- Requirement
The result should be an exact copy of only the lines from the one with "Image resolution: width=358" through the last line of the data below, with pictures omitted.

= = = = =

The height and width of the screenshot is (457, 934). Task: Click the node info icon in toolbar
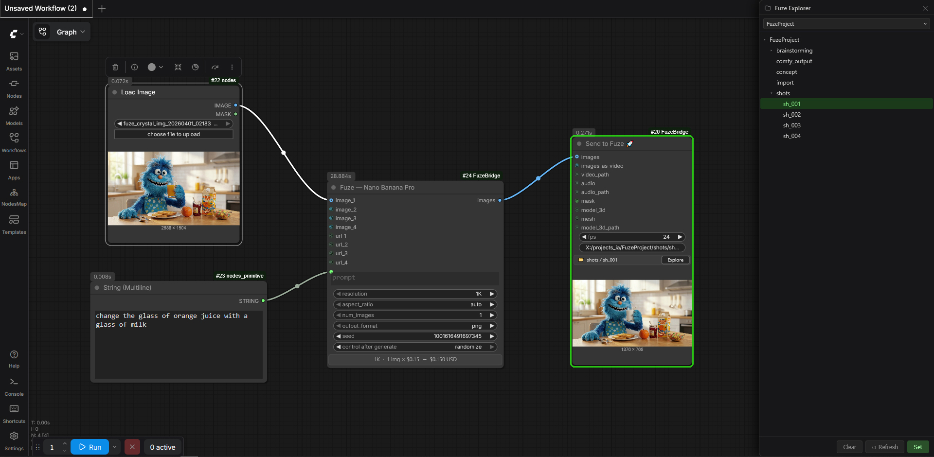(x=135, y=67)
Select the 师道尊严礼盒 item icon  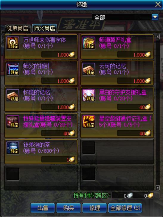coord(89,43)
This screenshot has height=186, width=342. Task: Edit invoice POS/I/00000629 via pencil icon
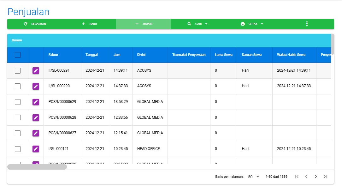click(x=36, y=102)
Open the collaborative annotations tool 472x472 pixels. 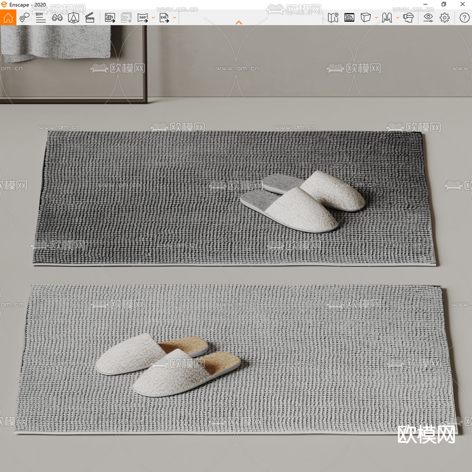pos(24,18)
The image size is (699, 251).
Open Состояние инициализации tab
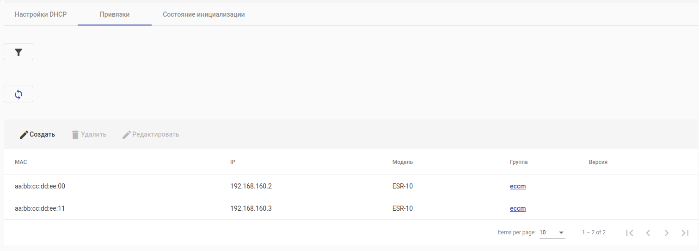click(x=203, y=14)
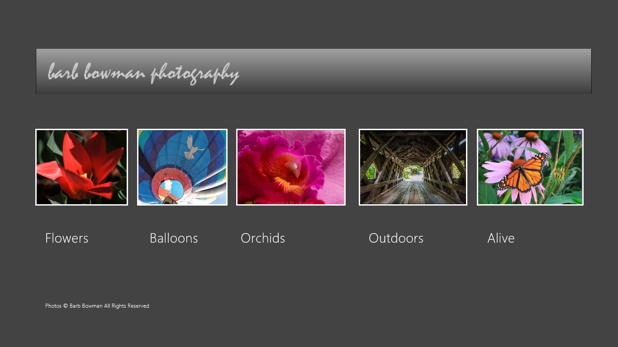Image resolution: width=618 pixels, height=347 pixels.
Task: Open the Orchids category label
Action: [263, 238]
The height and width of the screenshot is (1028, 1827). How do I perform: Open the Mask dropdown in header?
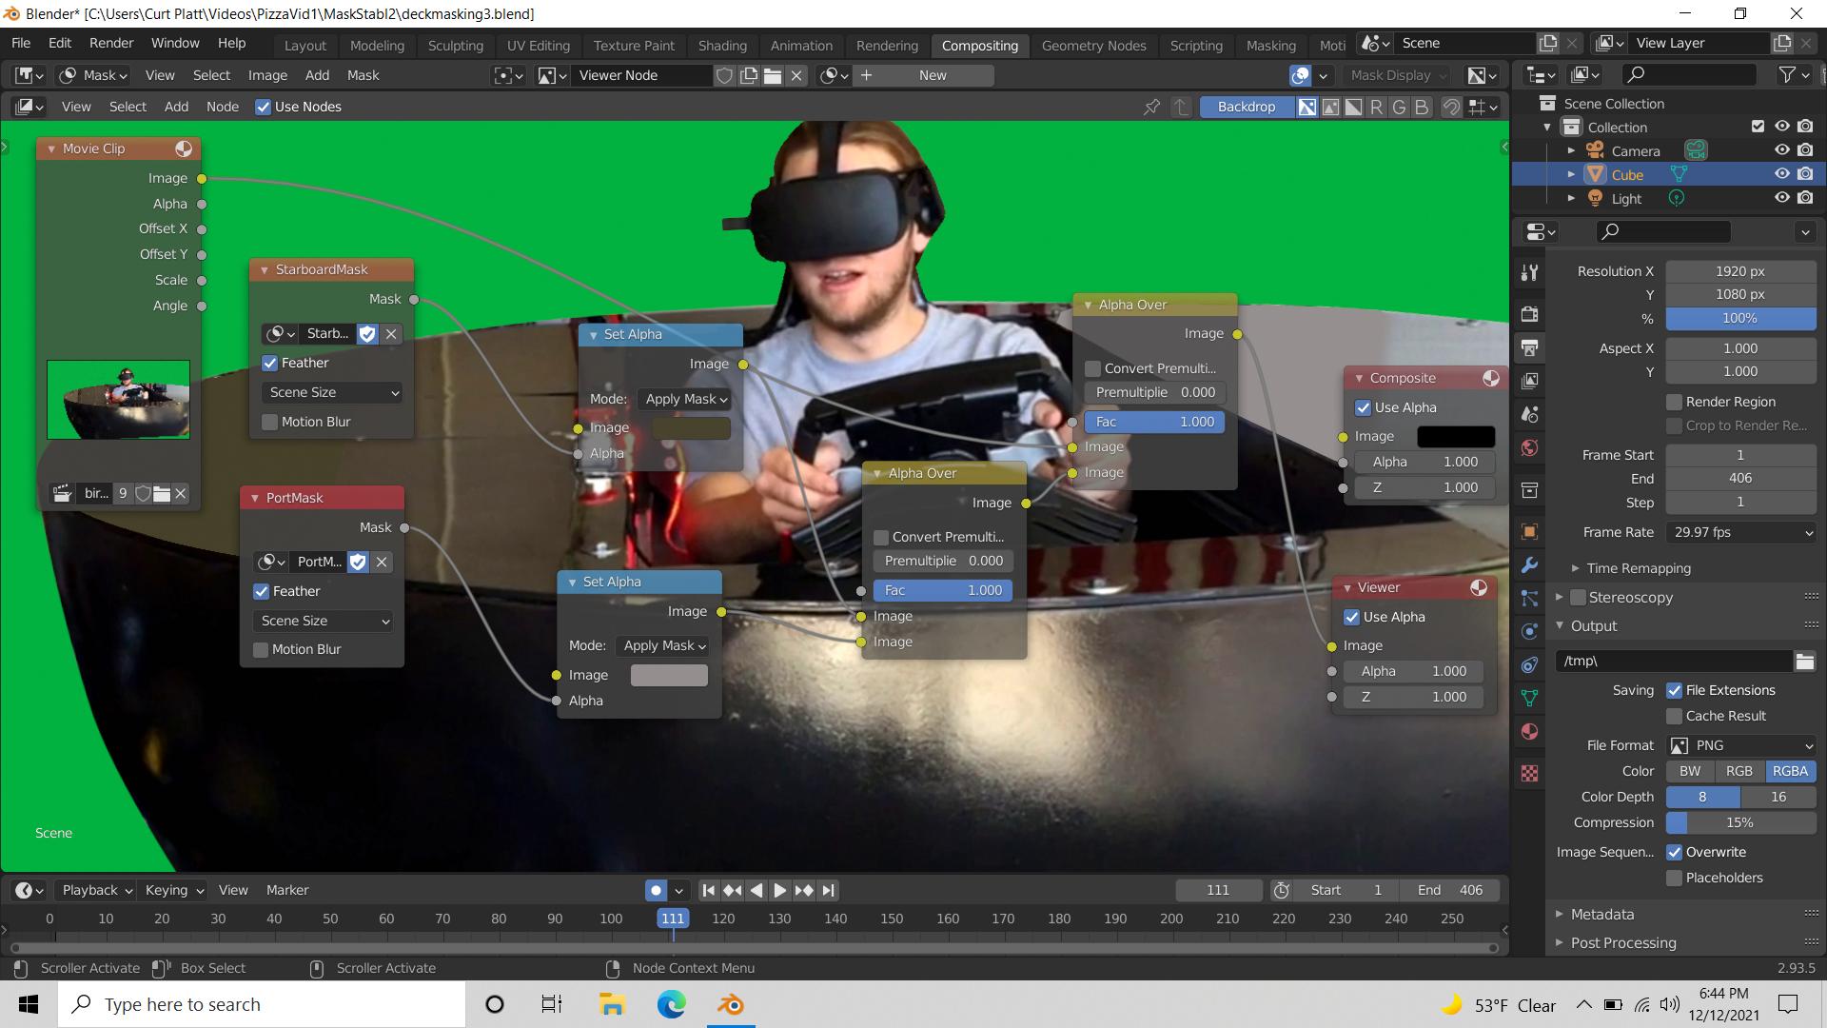[x=100, y=74]

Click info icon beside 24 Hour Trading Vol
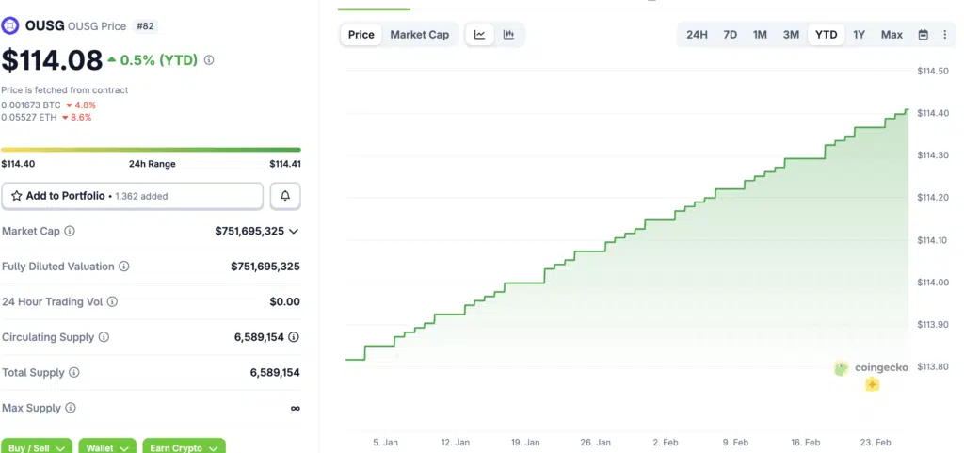pos(112,302)
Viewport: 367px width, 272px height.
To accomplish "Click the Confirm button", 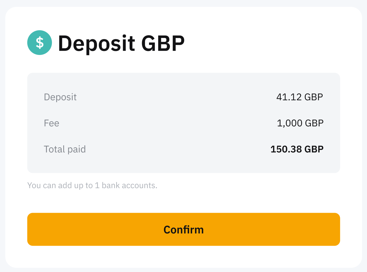I will click(184, 229).
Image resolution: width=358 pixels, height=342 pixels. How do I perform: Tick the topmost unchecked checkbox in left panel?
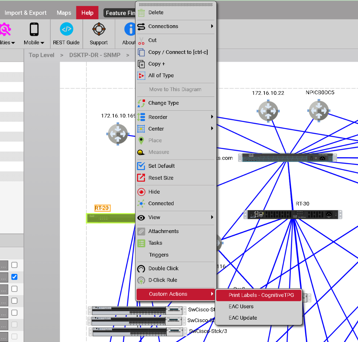click(14, 265)
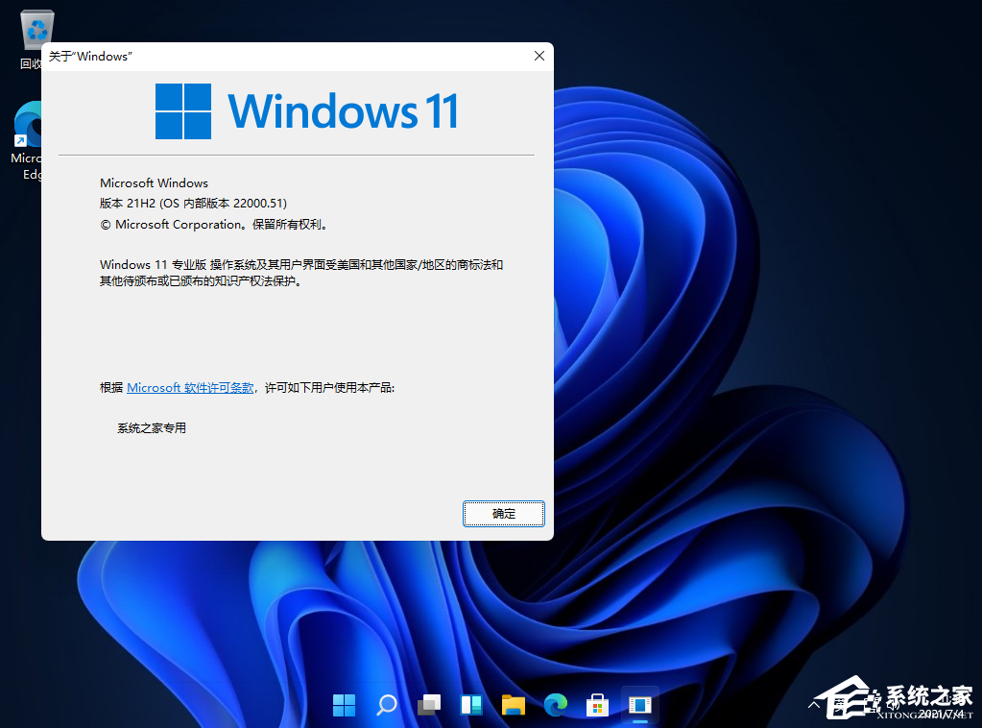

= = = = =

- Solution to the problem
Image resolution: width=358 pixels, height=342 pixels. How do I perform: Tick the topmost unchecked checkbox in left panel?
click(14, 265)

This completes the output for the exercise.